Mission Statement for the Clinical M.S. in Speech-Language Pathology
I. Mission Statement for Speech, Language, and Hearing Sciences
The mission of the department encompasses the areas of learning, discovery and engagement, and dovetails with the missions of the School of Liberal Arts and the University as a whole. Specific missions of the department are:
To provide undergraduate and graduate education in normal and disordered aspects of communication, including education in basic and applied research.
To provide undergraduate students with pre-professional training to prepare them to enter graduate programs in communicative disorders.
To provide graduate students with the education to become certified speech-language pathologists/audiologist, teachers, and/or research scientists.
To conduct basic research to elucidate the mechanisms underlying normal and disordered speech, language, and hearing.

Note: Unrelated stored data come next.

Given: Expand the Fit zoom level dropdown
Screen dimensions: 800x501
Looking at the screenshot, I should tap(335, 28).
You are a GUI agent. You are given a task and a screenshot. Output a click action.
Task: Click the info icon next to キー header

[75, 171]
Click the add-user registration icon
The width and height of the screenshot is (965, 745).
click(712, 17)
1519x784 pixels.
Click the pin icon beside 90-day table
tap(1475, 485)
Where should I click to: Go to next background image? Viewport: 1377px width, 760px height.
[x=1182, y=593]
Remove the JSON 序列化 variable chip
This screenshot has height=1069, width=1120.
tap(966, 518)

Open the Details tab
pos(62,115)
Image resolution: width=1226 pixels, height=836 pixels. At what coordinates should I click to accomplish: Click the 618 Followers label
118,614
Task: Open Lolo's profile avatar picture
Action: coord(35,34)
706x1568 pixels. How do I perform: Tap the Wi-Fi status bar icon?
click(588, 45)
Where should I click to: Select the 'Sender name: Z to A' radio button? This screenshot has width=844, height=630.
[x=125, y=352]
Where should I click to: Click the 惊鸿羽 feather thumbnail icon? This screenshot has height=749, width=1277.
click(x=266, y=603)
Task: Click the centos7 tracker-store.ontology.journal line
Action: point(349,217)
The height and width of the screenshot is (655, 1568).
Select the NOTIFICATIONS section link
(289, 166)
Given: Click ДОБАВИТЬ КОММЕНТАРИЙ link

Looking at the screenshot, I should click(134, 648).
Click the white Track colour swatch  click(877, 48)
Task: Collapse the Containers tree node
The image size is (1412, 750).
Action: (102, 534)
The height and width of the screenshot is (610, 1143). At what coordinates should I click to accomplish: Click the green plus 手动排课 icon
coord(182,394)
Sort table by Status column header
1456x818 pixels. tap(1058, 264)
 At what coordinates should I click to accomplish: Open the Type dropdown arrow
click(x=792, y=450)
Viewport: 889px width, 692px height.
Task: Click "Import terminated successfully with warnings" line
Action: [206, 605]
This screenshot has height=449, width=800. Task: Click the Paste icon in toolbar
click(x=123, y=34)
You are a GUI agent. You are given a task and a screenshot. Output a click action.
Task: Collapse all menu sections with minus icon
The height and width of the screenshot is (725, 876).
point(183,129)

To conduct applied research that will help speech-language pathologists and audiologists to remediate communicative disorders.
To serve the people of the local and larger communitites by providing clinical services and information through the Audiology and Speech-Language Clinics.
To be a preeminent resource for the dissemination of information and clinical training strategies to professionals nationally and internationally, through publications, presentations at meetings and distance education programs.